> **Brief**
Please print the listing that follows word for word, but skip any pictures it holds.

> **Data shown**
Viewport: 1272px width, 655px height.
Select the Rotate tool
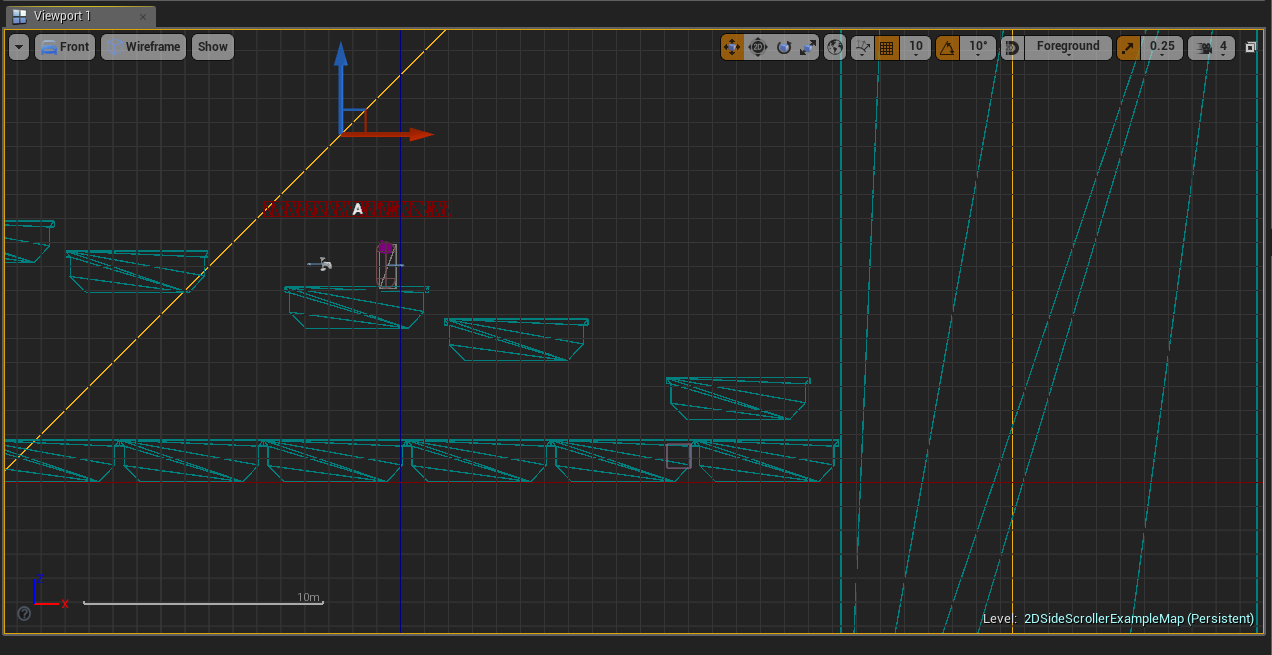[x=784, y=47]
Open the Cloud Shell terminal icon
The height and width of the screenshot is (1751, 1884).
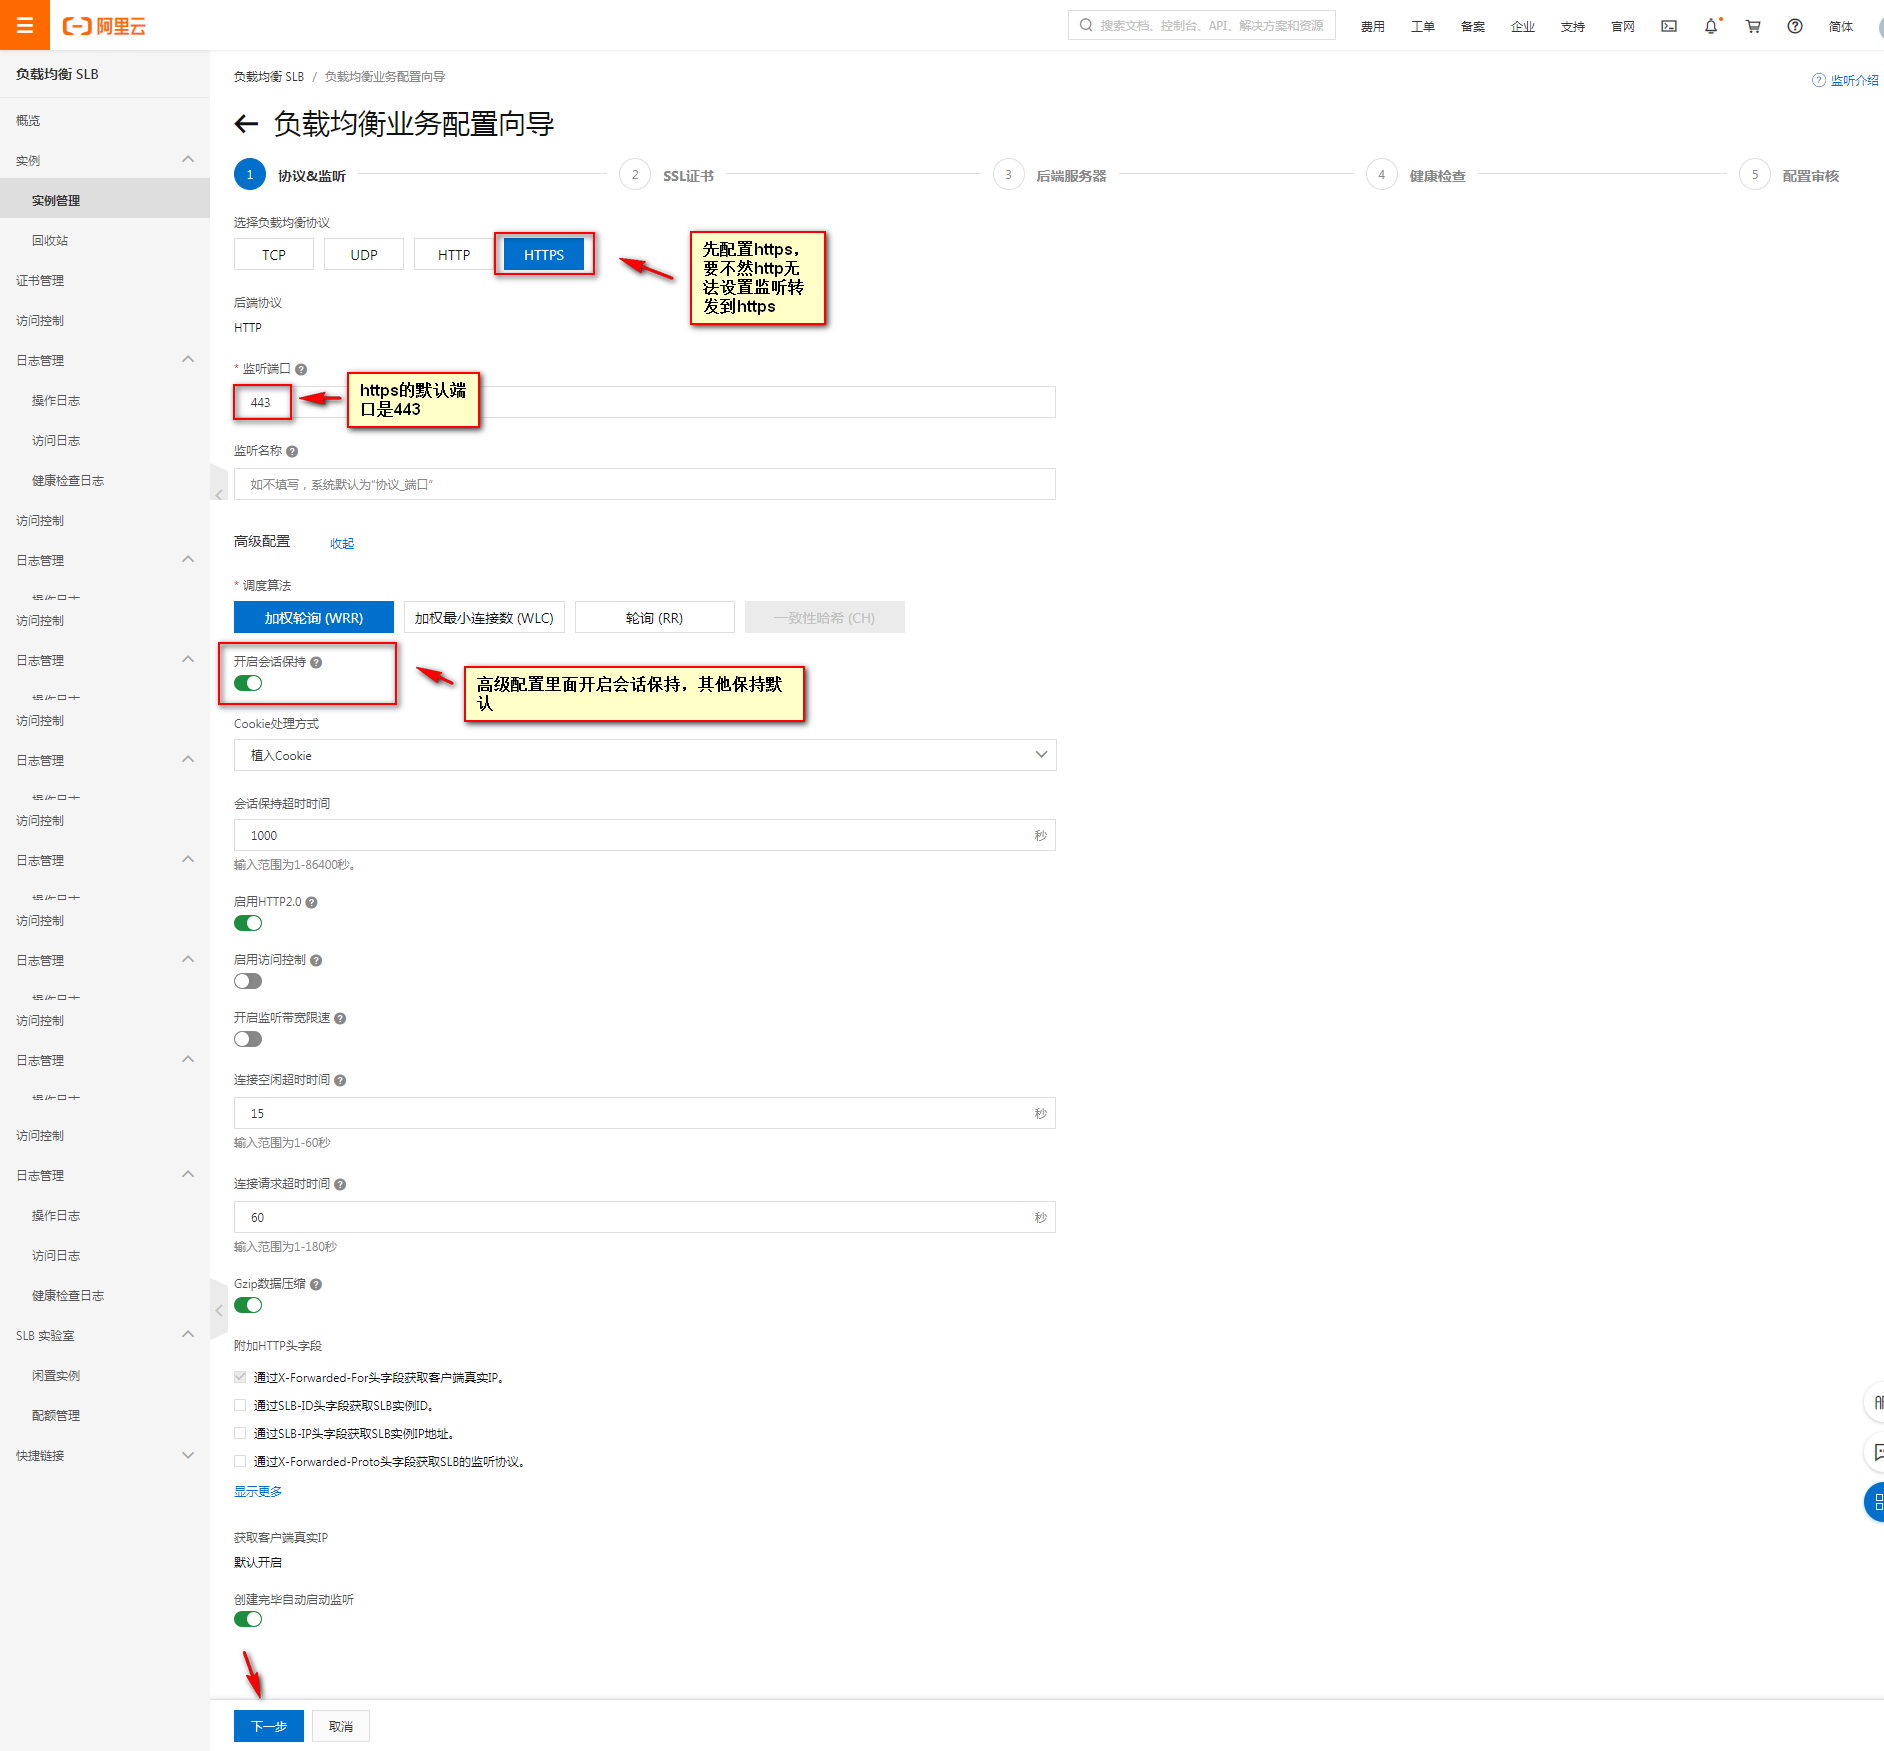tap(1669, 26)
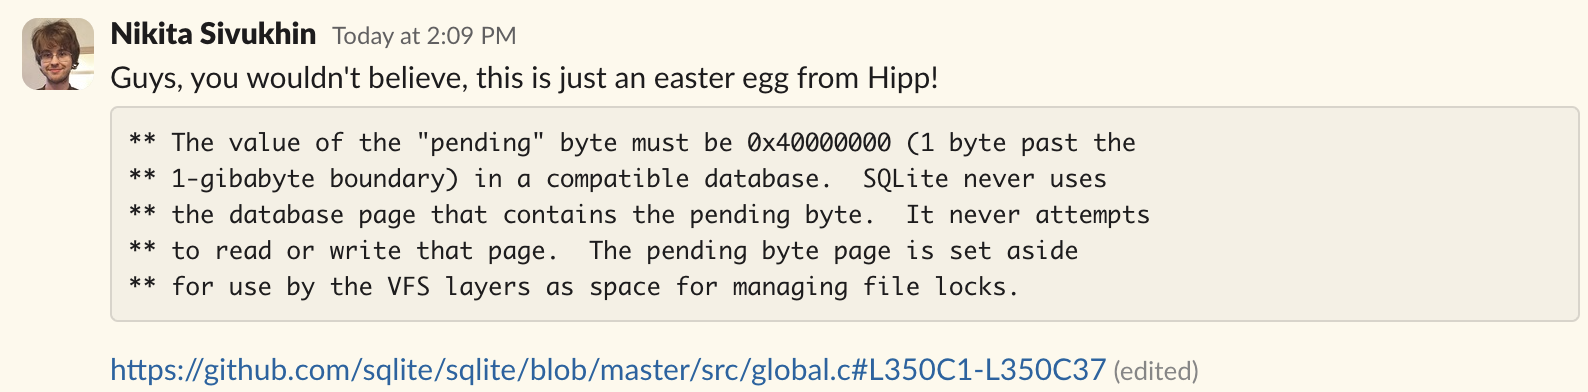This screenshot has height=392, width=1588.
Task: Click the 0x40000000 value in the code block
Action: pyautogui.click(x=819, y=143)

> **Answer space**
Viewport: 1272px width, 655px height.
Select the Rotate tool
[x=784, y=47]
Open the Cloud Shell terminal icon
The height and width of the screenshot is (1751, 1884).
tap(1669, 26)
This screenshot has height=392, width=1588.
Task: Click the 0x40000000 value in the code block
Action: pyautogui.click(x=819, y=143)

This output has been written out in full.